On the other hand, I know that your most cherished beliefs are never questioned. You’ve told me this. The Bible is the word of God and that is that. When we had lunch last year, you were surprised to hear that there were two versions of creation contained in Genesis. You were surprised to learn that the New Testament contains two contradictory genealogies leading from David to Joseph. You urged me not to “dwell” on the genocidal God of the Old Testament despite your claim that the entire Bible was absolutely true. This is the context of my frustration with the religious foundation for your political positions. Can you blame me?
I attended two church services at your evangelical church in order to better understand why you and I see the things so differently. Your spiritual leader told everyone in the church to trust only him. He told the church-goers to read no books about Christianity but only to return for more lectures by him. They were repeatedly told to not think for themselves. [see here ] He threatened them with eternal torture of hell if they fell out of line. In threatening them to self-censor, he thus restricted the flock’s access to neutral sources of information regarding Bible interpretation. This is a tried and true method of brainwashing. If you think my tone could be more gentle or respectful, I challenge you to go back to your church and pay particular attention to the condescending tone of your spiritual leader. I urge you to then get enough distance from your church to see it from a neutral perspective.

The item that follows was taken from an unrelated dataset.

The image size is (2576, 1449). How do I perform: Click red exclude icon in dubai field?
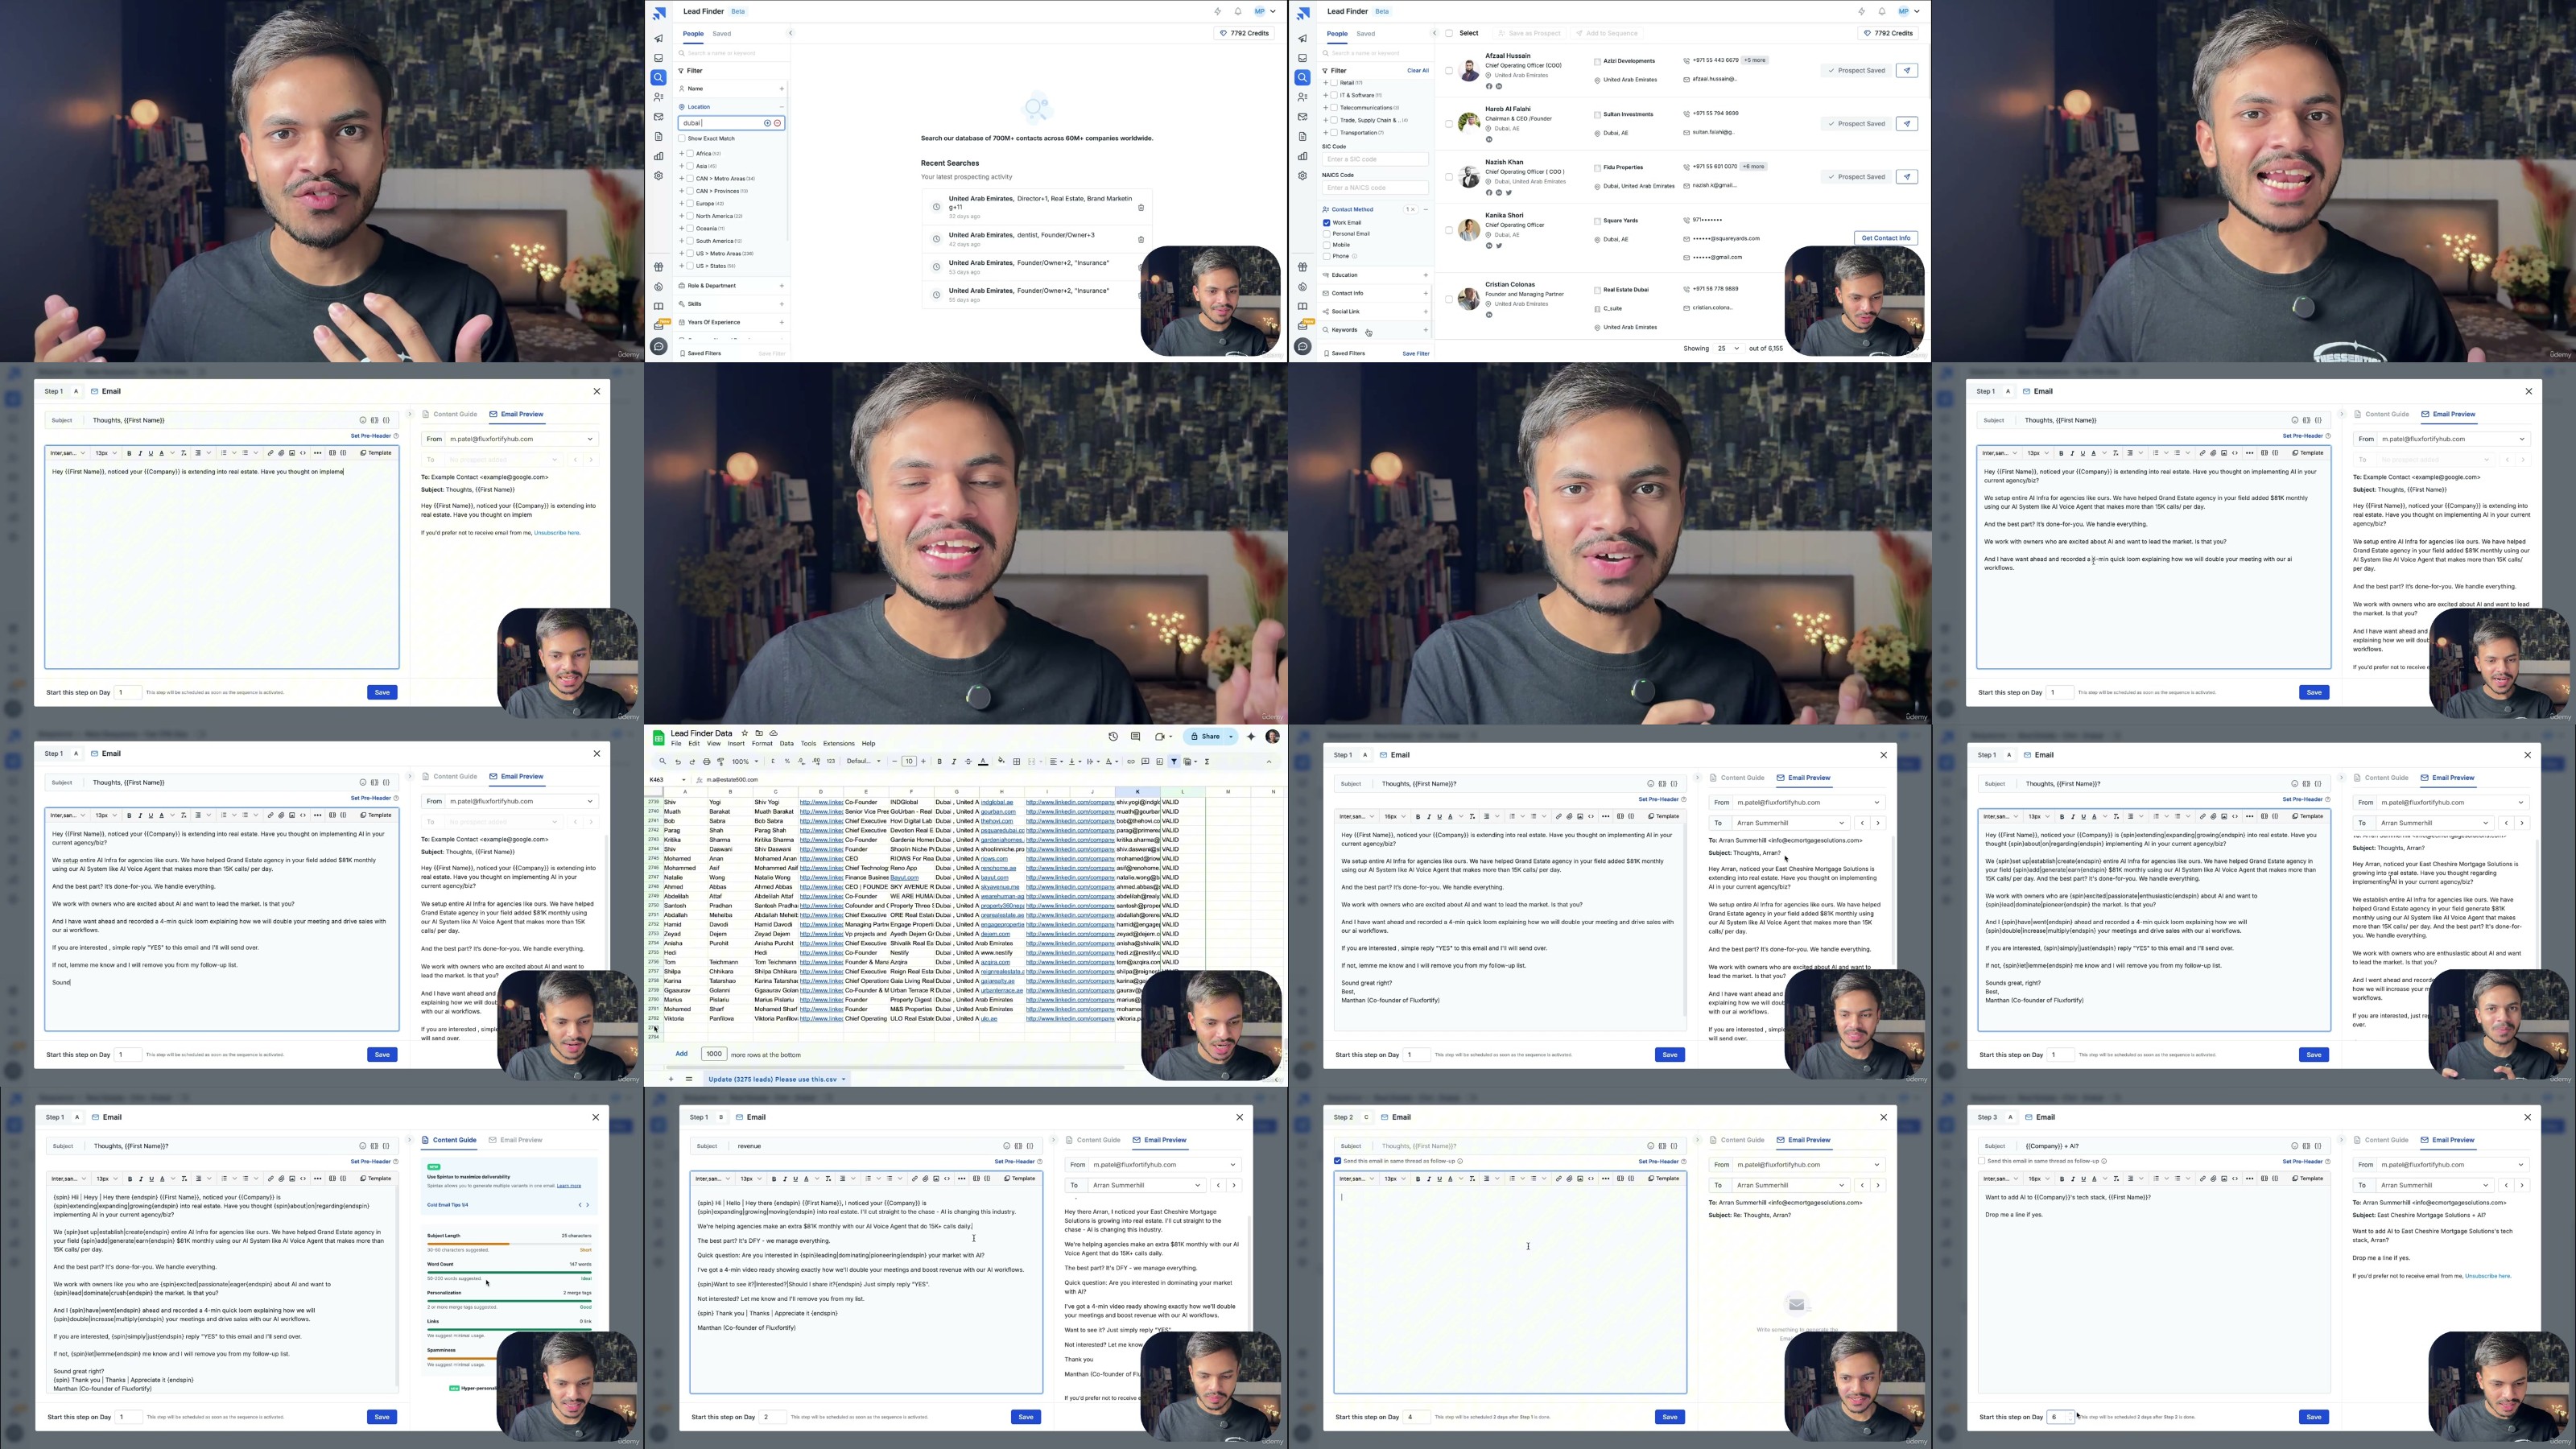[x=778, y=123]

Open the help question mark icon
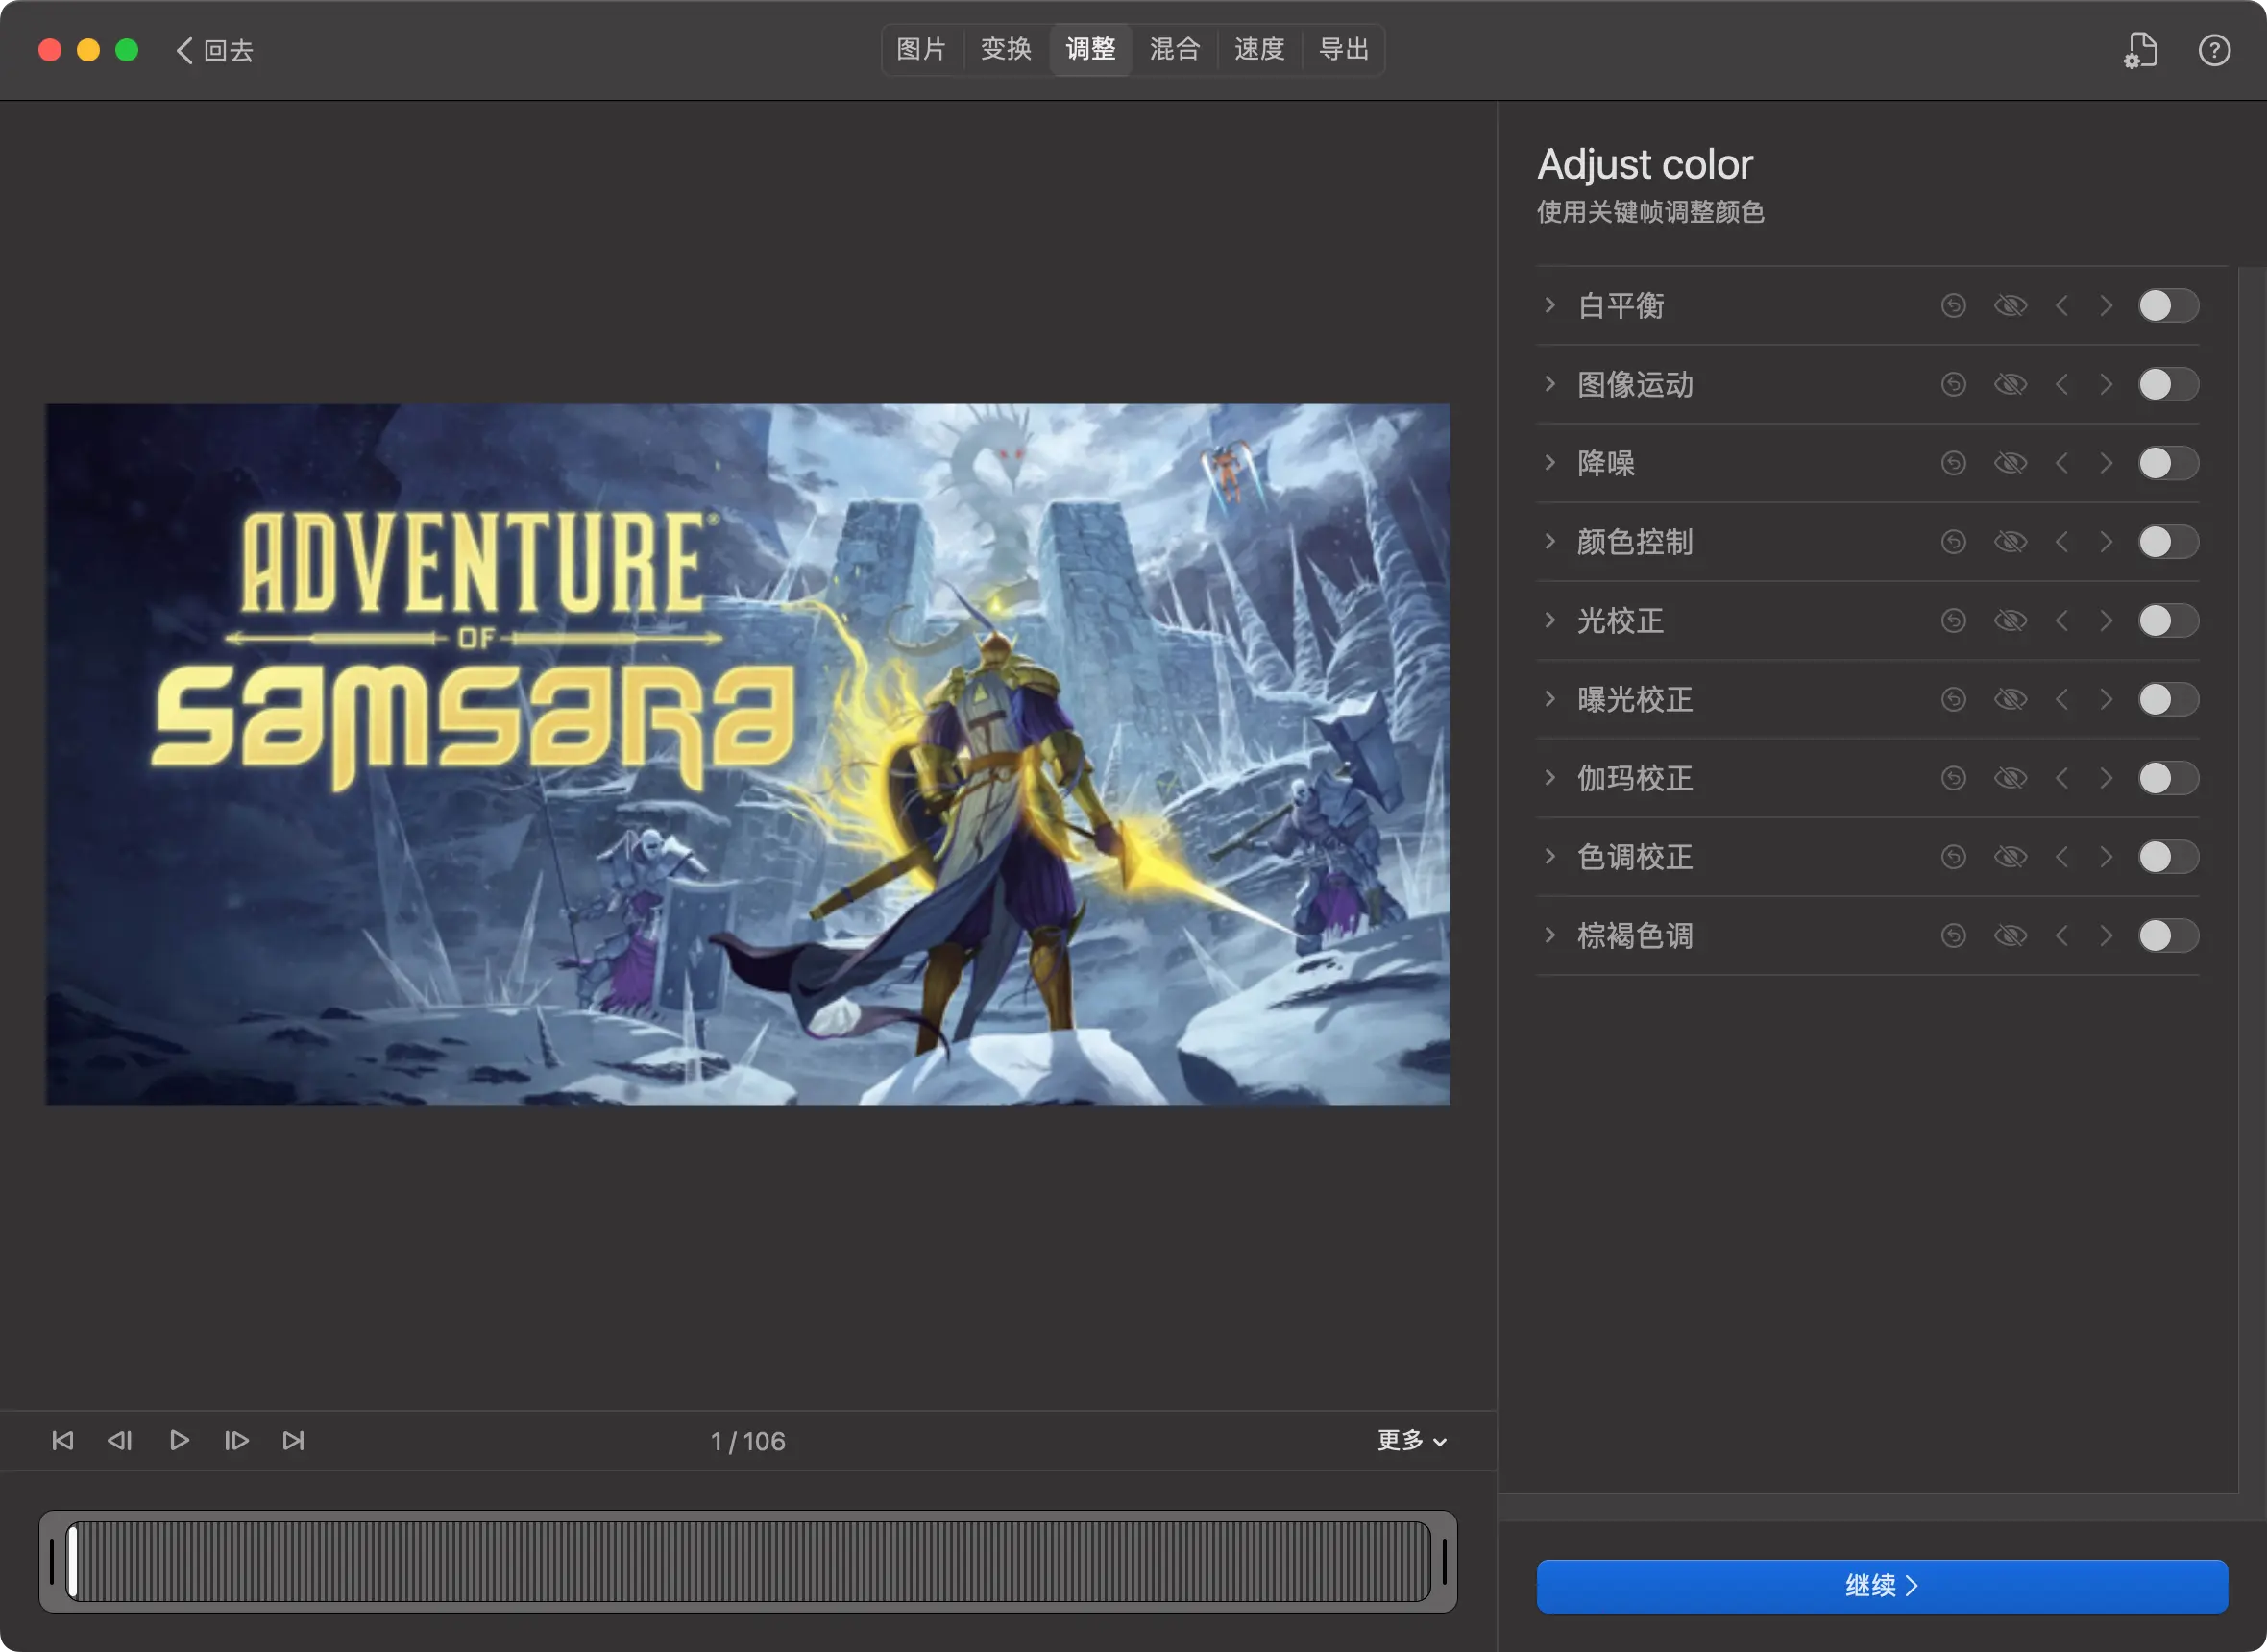pos(2213,50)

Ideas have consequences. Your participation in the organized resistance to Amendment 2, if successful, will put horribly sick people at risk, many of them children. But somehow, out of all of this, you characterize me as the ignorant and arrogant one. I am the arrogant one even though I am the one who refuses to give up on developing all possible medical cures for all severely sick people.
You have argued, contrary to all medical evidence, that a microscopic clump of undifferentiated cells in a Petri dish (without a single brain cell or heart cell) is more deserving of protection under the law than a 6-year-old girl stricken with leukemia, a walking, talking little girl fighting for her life. You are the one that is arguing that a microscopic clump of undifferentiated stem cells is more deserving of our care than a nine-year-old boy with third-degree burns over 60% of his body. Or that that an acquaintance of mine must forever remain a quadriplegic, unable to lift a cracker to his own lips for the rest of his life. Or that my friend [I’ll call him George here] must be denied any chance to regain some of the tissue he lost in a quadruple amputation resulting from meningitis that nearly killed him five years ago.
All of this must simply be so, in your view, so that a microscopic clump of un-implanted cells entirely lacking in neurons can live. Or even worse, it must be so, in your view, that each of these victims must simply suffer and die so that a frozen embryo at a fertility clinic will be thrown away rather than donated to research to give hope to these tragic victims.
Love is sometimes not about communicating with a gentle tone. Sometimes love is about shooting straight and letting other people know that you are concerned about them and their views. If you find my method of communicating too difficult, I sincerely recommend that you don’t write e-mails to me about your political positions. I promise that I will not torment you in writing if don’t promulgate your political or religious views to me in writing. If you do write to me, I will answer directly and honestly. I might not always be correct, but I take every serious issue seriously.
If I didn’t care about what you wrote or thought, I would not have taken the time to write my previous e-mail, or this one.